Despesas discricionárias, especialmente as emendas parlamentares, mantiveram expansão e devem continuar pressionando as contas públicas no fim do ano
Embora o Tesouro Nacional tenha anunciado nesta quinta-feira que o governo central teve um déficit primário de R$ 100,4 bilhões no ano até setembro, os economistas acreditam que o dado veio dentro das projeções e não demanda novos bloqueios orçamentários para cumprimento do teto de gastos neste ano. Mas eles alertam para incertezas em 2026, mantida a continuidade do cenário adverso no ano que vem.
Especificamente em setembro, o resultado primário ficou negativo em R$ 14,5 bilhões, superior ao déficit de R$ 5,2 bilhões observado no mesmo mês de 2024, mas dentro da mediana das projeções, em torno dos R$ 15 bilhões.
Tiago Sbardelotto, economista da XP, destacou em análise que as receitas líquidas cresceram 0,6% na comparação entre os meses de setembro de 2024 e 2025. No entanto, as despesas totais aumentaram 5,7% em termos reais na mesma comparação.
Entre os destaques na ponta da receita, ele citou a arrecadação líquida para o Regime Geral de Previdência Social (RGPS), com alta de 11,9% anuais, refletindo o mercado de trabalho ainda aquecido e a redução nas compensações tributárias. Também foi citada a expansão do IOF por conta das alíquotas maiores no período.
Já na ponta das despesas, as discricionárias avançaram 100,9% em termos anuais, refletindo a aceleração da execução orçamentária no segundo semestre, sobretudo em razão das emendas parlamentares. Outros fatores que contribuíram para o aumento das despesas foram o seguro-desemprego e o abono salarial (+19,3%) e o Benefício de Prestação Continuada – BPC/LOAS (+5,8%).

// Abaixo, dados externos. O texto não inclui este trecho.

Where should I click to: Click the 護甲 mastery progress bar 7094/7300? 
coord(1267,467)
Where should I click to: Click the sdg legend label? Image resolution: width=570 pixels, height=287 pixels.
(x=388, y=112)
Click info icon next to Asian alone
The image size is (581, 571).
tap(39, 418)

“As despesas discricionárias, especialmente as emendas parlamentares, mantiveram expansão e devem continuar pressionando as contas públicas no fim do ano. Já as despesas obrigatórias mostraram moderação, influenciadas pelo aumento da fila de concessão de benefícios previdenciários e assistenciais”, comentou Sbardelotto.
Para os próximos meses, a XP projeta nova desaceleração no crescimento da arrecadação tributária, à medida que a atividade econômica, a taxa de câmbio e os preços perdem força. “Isso deve ampliar a dependência de receitas extraordinárias, como os pagamentos de leilões de áreas de petróleo não contratadas, previstos apenas para o fim do ano”, afirmou.
A XP está com projeção de déficit primário de R$ 60,7 bilhões para 2025, o equivalente a 0,5% do PIB. Essa conta recua para R$ 10,4 bilhões (0,1% do PIB) ao se excluir as exceções do cálculo para a meta primária –permanecendo, assim, acima do limite inferior da meta fiscal (-R$ 31,0 bilhões).
“Mantemos a visão de pressões de despesa, especialmente em benefícios previdenciários e BPC/LOAS, mas não antevemos necessidade de novos bloqueios orçamentários para cumprimento do teto de gastos neste ano”, disse o economista.
Na opinião de Rafaela Vitoria, economista-chefe do Inter, o resultado fiscal do governo em setembro mostra o desafio do cumprimento da meta de zerar o déficit em 2025 no cenário de desaceleração da receita.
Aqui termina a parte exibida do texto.